As Illinoisans, we need to stop begging the legislature and our leaders to keep extending a small, non-inclusive school choice program. It’s time we band together and demand real school choice, real parental choice over how – and what – our kids learn.

Students First Act

With the passage of the Students First Act, parents who enroll their eligible children in an accredited private school will receive an amount equal to the per pupil funds allocated by the state to all public school districts each year. The funds are estimated at $7,598 per pupil for the 2023-2024 school year and will be deposited into an education savings account (ESA) to be used for tuition, fees, and other qualified education expenses. 

Funds are deposited into the ESA savings account each year until students graduate or complete high school or turn 20 years of age. Remaining balances are returned to the state general fund. 

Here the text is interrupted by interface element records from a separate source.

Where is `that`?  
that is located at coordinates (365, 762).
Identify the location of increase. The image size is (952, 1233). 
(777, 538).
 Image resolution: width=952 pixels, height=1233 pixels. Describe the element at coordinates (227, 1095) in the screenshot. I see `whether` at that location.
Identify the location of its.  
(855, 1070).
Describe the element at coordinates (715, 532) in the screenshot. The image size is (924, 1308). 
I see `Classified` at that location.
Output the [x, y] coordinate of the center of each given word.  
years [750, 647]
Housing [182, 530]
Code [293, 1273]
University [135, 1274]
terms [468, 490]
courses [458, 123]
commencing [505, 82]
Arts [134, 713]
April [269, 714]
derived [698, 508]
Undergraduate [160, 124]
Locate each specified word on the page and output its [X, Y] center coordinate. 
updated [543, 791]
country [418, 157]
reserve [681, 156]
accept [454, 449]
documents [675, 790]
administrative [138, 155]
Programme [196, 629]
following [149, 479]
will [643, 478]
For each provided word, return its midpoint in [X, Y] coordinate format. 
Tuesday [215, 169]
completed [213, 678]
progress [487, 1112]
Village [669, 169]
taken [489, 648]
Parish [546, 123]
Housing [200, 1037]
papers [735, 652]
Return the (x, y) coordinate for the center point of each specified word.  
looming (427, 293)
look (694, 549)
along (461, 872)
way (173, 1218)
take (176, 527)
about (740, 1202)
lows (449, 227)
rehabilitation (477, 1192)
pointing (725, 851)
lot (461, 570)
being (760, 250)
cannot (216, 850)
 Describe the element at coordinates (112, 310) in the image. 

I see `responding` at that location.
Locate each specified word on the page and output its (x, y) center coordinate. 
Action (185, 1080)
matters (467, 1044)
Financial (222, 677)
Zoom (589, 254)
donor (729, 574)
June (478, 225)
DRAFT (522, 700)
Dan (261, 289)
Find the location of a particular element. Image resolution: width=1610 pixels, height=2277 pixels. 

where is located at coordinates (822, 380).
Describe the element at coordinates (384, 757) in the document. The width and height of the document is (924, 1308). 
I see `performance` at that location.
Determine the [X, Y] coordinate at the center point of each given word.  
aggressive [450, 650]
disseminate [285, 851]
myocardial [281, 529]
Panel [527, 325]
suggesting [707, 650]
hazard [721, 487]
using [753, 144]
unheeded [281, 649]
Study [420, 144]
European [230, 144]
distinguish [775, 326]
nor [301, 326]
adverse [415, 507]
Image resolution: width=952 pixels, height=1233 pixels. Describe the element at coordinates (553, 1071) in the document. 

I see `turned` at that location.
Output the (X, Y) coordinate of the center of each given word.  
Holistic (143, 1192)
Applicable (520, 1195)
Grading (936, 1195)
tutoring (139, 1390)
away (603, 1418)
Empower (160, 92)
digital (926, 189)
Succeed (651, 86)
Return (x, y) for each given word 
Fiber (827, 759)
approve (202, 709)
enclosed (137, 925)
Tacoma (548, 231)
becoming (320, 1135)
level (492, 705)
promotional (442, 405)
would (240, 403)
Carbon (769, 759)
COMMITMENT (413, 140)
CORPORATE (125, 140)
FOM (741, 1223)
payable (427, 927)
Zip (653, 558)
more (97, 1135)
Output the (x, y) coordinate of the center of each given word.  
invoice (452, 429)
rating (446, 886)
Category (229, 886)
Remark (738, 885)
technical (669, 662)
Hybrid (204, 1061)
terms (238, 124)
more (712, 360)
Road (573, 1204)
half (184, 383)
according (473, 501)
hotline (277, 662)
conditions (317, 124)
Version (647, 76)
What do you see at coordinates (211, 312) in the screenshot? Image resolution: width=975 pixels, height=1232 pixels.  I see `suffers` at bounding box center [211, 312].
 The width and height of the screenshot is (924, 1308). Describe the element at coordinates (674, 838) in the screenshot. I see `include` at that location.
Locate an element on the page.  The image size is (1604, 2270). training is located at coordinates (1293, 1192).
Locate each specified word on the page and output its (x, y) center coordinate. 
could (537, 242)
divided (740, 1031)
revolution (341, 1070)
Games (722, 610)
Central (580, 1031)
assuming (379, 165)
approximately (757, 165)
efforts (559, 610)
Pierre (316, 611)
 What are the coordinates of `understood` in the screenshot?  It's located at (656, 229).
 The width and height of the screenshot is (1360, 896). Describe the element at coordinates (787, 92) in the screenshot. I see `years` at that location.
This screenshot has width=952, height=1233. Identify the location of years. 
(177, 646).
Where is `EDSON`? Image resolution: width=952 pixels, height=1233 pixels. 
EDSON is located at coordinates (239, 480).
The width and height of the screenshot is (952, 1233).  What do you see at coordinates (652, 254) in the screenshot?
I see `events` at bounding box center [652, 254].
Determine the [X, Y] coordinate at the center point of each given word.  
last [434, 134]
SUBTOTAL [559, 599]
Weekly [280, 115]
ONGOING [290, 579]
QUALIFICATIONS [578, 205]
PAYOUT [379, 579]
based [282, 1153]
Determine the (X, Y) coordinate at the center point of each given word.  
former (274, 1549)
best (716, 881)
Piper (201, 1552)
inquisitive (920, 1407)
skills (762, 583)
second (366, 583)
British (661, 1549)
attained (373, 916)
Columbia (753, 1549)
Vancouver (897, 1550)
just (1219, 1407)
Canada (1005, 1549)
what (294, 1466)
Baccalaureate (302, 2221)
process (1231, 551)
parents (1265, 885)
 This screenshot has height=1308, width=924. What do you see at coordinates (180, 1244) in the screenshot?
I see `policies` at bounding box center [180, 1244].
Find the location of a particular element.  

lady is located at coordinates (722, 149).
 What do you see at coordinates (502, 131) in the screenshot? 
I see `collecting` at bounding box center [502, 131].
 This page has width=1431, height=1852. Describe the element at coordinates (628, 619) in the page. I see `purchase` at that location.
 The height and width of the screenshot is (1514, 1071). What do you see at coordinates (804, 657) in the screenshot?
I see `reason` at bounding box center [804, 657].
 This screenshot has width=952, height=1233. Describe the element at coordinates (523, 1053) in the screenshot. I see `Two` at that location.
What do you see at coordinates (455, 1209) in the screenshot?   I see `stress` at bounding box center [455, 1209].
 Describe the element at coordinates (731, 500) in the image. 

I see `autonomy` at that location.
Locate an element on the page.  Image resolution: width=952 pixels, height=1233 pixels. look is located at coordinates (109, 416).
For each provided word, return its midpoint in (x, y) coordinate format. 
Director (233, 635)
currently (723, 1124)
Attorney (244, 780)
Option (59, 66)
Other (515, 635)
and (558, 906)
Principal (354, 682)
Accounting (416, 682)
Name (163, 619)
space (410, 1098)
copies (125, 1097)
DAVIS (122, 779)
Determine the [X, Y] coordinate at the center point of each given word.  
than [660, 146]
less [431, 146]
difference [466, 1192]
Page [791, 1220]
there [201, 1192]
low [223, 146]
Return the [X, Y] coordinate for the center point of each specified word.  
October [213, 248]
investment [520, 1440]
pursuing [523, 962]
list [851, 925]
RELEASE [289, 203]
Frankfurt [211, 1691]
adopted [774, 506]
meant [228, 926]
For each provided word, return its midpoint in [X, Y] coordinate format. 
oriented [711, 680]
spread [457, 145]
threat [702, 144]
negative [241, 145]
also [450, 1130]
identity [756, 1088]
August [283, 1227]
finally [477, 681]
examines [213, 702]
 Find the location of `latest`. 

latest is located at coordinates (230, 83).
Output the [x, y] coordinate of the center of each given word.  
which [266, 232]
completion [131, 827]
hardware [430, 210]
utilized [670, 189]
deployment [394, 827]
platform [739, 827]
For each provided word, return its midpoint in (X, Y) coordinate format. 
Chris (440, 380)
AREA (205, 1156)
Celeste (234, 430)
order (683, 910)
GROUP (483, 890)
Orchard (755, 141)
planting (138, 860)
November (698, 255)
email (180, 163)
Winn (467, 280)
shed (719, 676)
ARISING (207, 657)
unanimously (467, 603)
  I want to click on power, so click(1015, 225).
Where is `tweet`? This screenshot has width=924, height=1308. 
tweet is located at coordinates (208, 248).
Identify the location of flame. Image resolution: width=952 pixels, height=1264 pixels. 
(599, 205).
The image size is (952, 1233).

Effective for the 2023-24 school year, ESAs will be available based on the following eligibility: 

Year 1: School Year 2023-24

  • All kindergarten students
  • All public school students
  • Private school students with a household income at or below 300% FPL; for example, a $90,000 household income for a family of four according to 2023 federal poverty guidelines
Year 2: School Year 2024-25

  • All kindergarten students
  • All public school students
  • Private school students with a household income at or below 400% FPL, according to 2024 federal poverty guidelines 
Year 3: School Year 2025-26

  • All K-12 students in Iowa regardless of income
The ESA application period will open in the coming weeks. Families interested in more information should visit the Iowa Department of Education website and sign up to receive notifications when updates are posted.

Other student funding generated by categorical funding formulas will remain with public school districts. This will include approximately $1,205 per pupil in new funding for students who live in their district but attend a private school.